Ngejot sudah lumrah. Bentuknya tidak seperti parsel modern di kota
besar yang dibuat dari wadah rotan dan dihias artistik. Motivasinya pun jauh
berbeda. Tidak seperti “parsel modern” yang ada udang di balik batu, terutama
yang nilainya berjuta-juta rupiah, parsel tradisional Bali nilainya tidak
terlalu tinggi. Paling mahal sekitar dua puluh ribu rupiah. Kenapa bisa semurah
itu? Sebab, yang diparselkan adalah makanan berupa nasi, sayur dan
lauk-pauknya. Ada juga ditambahi kue kering dan minuman ringan.
Aktivitas
bagi-bagi parsel yang disebut ngejot
itu dilakoni oleh umat Hindhu dan Islam. Yang diparselkan disebut jotan. Bagi orang Islam, fenomena ini adalah
modifikasi ngejot orang Hindu ketika menyambut hari raya Galungan dan Kuningan.

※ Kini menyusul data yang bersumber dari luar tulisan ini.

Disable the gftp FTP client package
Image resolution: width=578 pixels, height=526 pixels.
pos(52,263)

Sebelum Galungan, hari raya umat Hindhu yang selalu jatuh pada Rabu itu didahului
oleh beberapa prosesi. Yang pertama adalah pengejukan atau penangkapan babi.

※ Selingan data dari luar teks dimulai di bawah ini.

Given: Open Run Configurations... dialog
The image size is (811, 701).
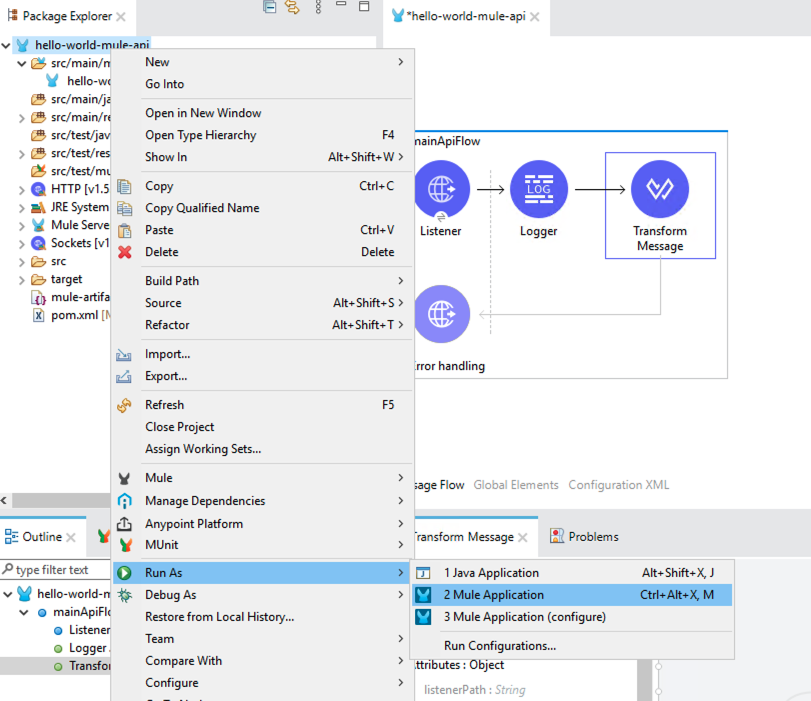Looking at the screenshot, I should click(x=500, y=646).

Berikutnya adalah penampahan (pemotongan babi). Potong babi ini dilaksanakan
bersama-sama, baik antara tetangga maupun antara saudara sedarah seketurunan. Barulah
dilaksanakan pengejotan. Karena tahu umat Islam tidak boleh makan babi, maka yang dijot bianya kue dan buah-buahan.
Kalaupun ada nasi, tetapi
lauk-pauknya dari daging ayam.
Setelah ngejot,
kaum muslim siap-siap menyambut lebaran. Ada yang membuat kue dengan
mengerahkan anak-anak, cucu, kakek, nenek. Mereka bekerja terus, bahkan sampai
ada yang rela tidak puasa demi memasak yang begitu banyak. Tepat pada hari
lebaran, suasananya tidak seramai di Jawa
atau Madura. Yang lebih ramai adalah di objek wisata karena banyak dikunjungi
oleh wisatawan domestik yang berlibur ke Bali. Bahkan dua hari sebelum lebaran
banyak yang sudah tinggal di hotel dan melaksanakan salat Ied di sekitar hotel.
Malah ada hotel yang jelas-jelas mengakomodasi dan disertakan dalam promosi
wisatanya bahwa akan diadakan shalat Ied di dekat hotel.
Namun demikian,
di “kantong-kantong” Islam, katakanlah di Desa Pegayaman, ada kekecualian. Di
desa yang letaknya di bukit Kecamatan Sukasada ini mayoritas beragama Islam.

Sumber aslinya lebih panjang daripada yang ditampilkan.